**Task requirements:** Please could you give again the lines from the one holding "Where should I click to: Open the search" through the final line of the data below, exactly, with no other lines?

[Stored records]
● ● ●
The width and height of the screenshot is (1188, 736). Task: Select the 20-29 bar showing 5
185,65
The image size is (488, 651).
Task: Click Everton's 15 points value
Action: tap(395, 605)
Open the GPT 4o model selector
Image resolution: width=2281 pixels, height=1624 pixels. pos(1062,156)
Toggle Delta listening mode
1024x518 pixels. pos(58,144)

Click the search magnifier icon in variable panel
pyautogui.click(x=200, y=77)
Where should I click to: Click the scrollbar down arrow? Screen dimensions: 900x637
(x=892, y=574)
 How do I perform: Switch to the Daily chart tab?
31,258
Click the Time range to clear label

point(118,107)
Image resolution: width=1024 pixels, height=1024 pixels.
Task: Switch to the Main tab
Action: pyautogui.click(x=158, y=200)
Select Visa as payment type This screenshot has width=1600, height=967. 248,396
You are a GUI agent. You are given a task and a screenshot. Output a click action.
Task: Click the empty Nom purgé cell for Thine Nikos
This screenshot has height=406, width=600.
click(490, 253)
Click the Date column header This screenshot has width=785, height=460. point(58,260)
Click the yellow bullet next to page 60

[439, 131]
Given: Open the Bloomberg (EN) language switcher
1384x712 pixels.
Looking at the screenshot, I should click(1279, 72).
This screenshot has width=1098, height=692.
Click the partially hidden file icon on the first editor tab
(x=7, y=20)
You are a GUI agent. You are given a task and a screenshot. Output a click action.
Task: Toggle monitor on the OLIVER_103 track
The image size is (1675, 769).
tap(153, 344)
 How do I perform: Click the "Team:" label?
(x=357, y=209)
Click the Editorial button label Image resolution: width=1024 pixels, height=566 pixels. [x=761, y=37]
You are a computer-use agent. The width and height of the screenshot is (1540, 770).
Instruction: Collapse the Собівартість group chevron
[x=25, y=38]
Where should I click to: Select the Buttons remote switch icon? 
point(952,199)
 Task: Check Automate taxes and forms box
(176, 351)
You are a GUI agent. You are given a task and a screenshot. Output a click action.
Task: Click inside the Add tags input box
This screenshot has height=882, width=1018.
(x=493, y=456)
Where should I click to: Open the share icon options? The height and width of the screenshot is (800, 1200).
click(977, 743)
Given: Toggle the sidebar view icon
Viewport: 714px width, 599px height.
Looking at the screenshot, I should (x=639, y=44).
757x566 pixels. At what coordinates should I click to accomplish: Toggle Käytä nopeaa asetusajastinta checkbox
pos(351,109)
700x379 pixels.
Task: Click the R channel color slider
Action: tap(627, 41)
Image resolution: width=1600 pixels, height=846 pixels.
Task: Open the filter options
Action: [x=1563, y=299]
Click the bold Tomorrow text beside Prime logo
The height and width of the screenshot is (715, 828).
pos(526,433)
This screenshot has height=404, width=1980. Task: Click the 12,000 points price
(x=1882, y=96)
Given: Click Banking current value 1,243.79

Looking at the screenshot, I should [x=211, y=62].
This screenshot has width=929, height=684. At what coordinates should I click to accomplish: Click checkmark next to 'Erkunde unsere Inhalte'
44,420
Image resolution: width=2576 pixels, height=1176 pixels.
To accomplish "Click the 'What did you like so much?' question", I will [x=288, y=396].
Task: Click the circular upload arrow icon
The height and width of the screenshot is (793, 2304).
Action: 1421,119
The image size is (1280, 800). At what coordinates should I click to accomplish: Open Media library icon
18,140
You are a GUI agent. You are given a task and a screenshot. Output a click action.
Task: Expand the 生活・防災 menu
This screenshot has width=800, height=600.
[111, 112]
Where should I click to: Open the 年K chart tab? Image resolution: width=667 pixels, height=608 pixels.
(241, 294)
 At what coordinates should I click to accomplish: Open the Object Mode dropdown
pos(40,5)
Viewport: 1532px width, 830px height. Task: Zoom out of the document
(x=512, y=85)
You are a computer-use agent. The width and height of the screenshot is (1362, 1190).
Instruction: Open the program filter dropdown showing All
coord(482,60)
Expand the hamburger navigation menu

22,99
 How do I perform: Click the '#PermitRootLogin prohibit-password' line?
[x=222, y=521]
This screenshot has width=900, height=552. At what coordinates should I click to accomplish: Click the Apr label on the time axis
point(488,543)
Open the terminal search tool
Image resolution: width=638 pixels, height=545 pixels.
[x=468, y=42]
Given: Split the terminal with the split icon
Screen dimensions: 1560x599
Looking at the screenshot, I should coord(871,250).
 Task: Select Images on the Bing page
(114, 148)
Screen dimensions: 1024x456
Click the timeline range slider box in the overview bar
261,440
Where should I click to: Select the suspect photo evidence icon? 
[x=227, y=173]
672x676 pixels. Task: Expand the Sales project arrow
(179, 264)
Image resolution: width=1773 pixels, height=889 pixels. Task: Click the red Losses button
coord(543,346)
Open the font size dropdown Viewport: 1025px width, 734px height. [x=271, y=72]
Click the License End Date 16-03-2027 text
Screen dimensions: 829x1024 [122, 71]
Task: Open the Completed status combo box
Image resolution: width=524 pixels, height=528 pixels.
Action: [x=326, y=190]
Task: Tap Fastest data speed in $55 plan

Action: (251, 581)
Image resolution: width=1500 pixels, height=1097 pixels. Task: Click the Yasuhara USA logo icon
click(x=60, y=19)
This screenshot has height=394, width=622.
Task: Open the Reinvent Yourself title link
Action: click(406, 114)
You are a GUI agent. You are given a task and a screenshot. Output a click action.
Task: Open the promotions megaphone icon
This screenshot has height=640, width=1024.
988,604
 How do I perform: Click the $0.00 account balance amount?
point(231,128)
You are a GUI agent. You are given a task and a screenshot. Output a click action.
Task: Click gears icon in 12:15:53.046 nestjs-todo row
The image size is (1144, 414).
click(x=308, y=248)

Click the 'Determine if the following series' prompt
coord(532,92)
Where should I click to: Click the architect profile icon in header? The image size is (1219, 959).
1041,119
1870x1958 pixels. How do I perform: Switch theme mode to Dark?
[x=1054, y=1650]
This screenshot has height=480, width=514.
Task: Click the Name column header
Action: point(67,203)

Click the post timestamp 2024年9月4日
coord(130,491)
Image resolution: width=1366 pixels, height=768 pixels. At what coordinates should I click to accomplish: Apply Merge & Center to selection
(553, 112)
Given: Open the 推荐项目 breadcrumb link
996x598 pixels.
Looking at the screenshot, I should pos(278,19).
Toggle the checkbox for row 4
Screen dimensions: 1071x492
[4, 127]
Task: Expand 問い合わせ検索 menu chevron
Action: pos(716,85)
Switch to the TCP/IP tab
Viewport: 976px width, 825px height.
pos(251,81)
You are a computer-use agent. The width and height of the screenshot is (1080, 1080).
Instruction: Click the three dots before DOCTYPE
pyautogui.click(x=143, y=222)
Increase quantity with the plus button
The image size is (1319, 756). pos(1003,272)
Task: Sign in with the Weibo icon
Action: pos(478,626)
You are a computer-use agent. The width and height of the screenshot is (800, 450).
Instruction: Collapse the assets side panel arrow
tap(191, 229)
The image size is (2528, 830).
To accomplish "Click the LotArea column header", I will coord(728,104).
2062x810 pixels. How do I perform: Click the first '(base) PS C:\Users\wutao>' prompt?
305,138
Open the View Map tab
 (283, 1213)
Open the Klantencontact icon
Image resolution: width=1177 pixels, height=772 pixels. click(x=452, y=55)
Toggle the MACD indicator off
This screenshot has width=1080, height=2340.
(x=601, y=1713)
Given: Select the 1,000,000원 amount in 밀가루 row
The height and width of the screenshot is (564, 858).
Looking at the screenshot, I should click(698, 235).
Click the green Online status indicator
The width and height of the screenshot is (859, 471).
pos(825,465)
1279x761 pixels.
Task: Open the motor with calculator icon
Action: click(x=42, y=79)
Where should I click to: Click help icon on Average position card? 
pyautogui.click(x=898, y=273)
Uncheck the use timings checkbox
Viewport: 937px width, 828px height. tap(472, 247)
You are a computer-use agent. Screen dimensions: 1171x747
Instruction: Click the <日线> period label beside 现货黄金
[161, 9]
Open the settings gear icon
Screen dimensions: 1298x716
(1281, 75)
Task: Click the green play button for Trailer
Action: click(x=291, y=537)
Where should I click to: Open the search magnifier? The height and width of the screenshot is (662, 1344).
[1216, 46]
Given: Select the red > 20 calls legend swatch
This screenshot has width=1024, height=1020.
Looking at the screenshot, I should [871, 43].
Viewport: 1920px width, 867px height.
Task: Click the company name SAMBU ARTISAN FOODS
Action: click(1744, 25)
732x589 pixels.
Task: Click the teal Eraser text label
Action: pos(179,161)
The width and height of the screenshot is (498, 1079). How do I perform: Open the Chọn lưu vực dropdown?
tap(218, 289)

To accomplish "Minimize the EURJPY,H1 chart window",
● ● ●
**Solution:**
Where should I click to: Open the search magnifier? The height and width of the screenshot is (662, 1344).
[1216, 46]
Given: Select the red > 20 calls legend swatch
This screenshot has width=1024, height=1020.
Looking at the screenshot, I should [871, 43].
Viewport: 1920px width, 867px height.
Task: Click the company name SAMBU ARTISAN FOODS
Action: click(1744, 25)
732x589 pixels.
Task: Click the teal Eraser text label
Action: pos(179,161)
The width and height of the screenshot is (498, 1079). How do I perform: Open the Chọn lưu vực dropdown?
tap(218, 289)

To accomplish "Minimize the EURJPY,H1 chart window",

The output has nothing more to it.